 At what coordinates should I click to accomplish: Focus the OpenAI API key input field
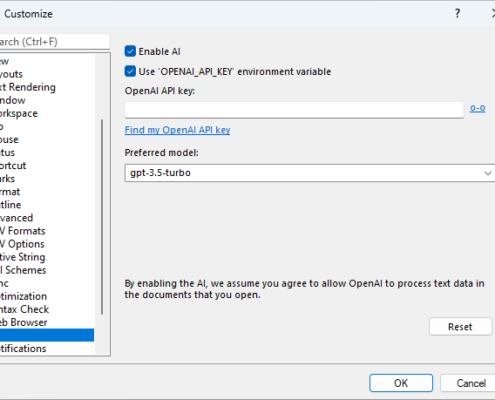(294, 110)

------

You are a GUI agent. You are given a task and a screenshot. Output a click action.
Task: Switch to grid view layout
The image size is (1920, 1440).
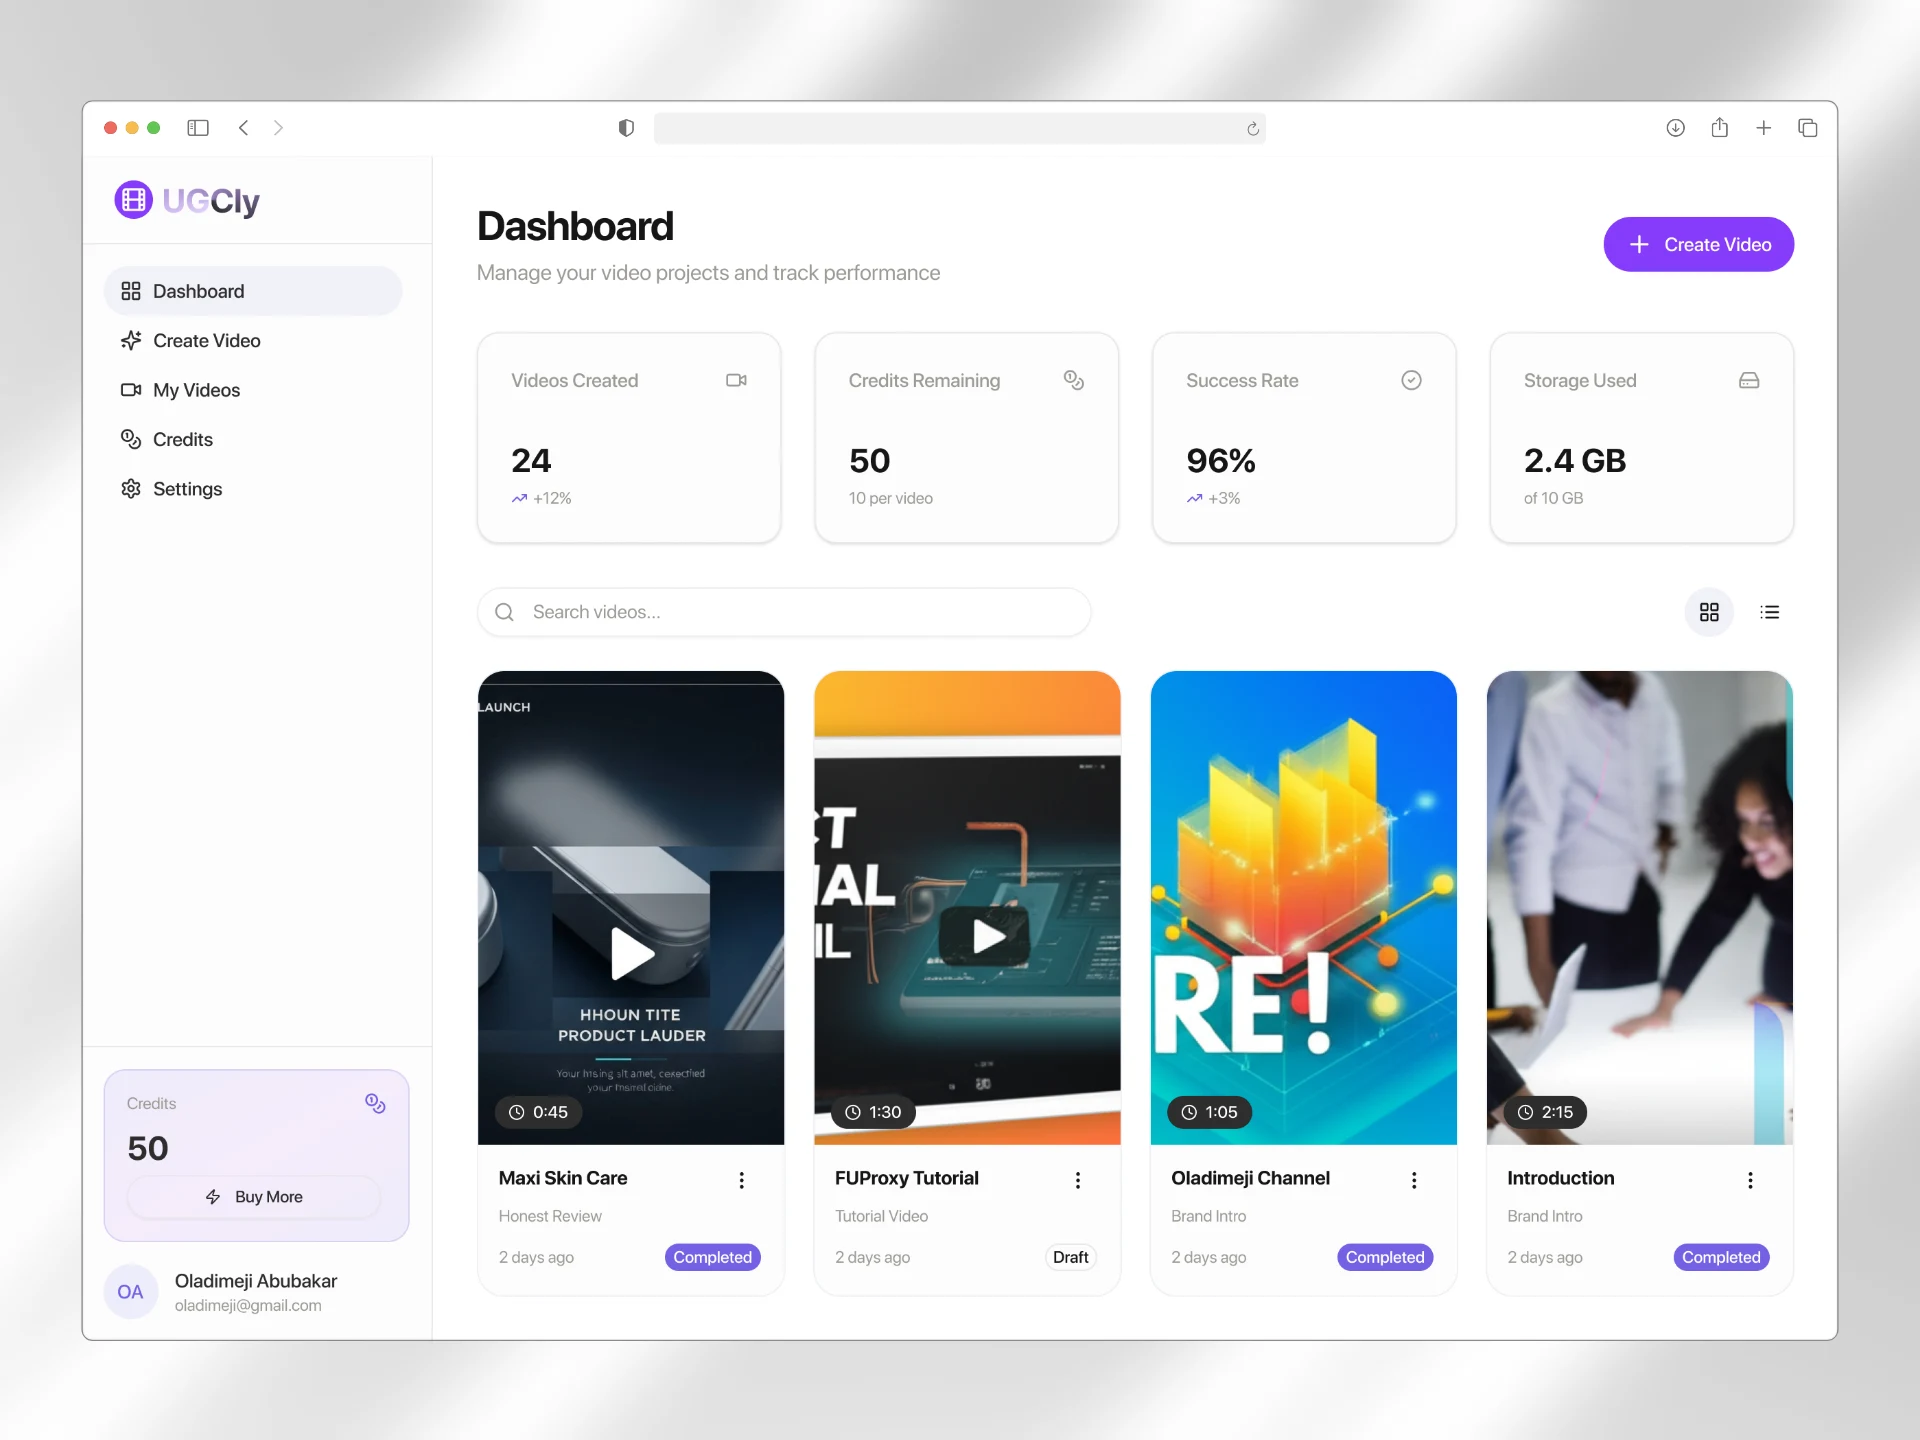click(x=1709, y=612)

------

TASK GOAL:
Reproduce the records starting at the line containing "You are a GUI" and ending at the line containing "click(x=1709, y=612)", swapping "grid" for "list" and leaving everything else unchanged. Omit the pictures.

EXPECTED ANSWER:
You are a GUI agent. You are given a task and a screenshot. Output a click action.
Task: Switch to list view layout
The image size is (1920, 1440).
click(x=1709, y=612)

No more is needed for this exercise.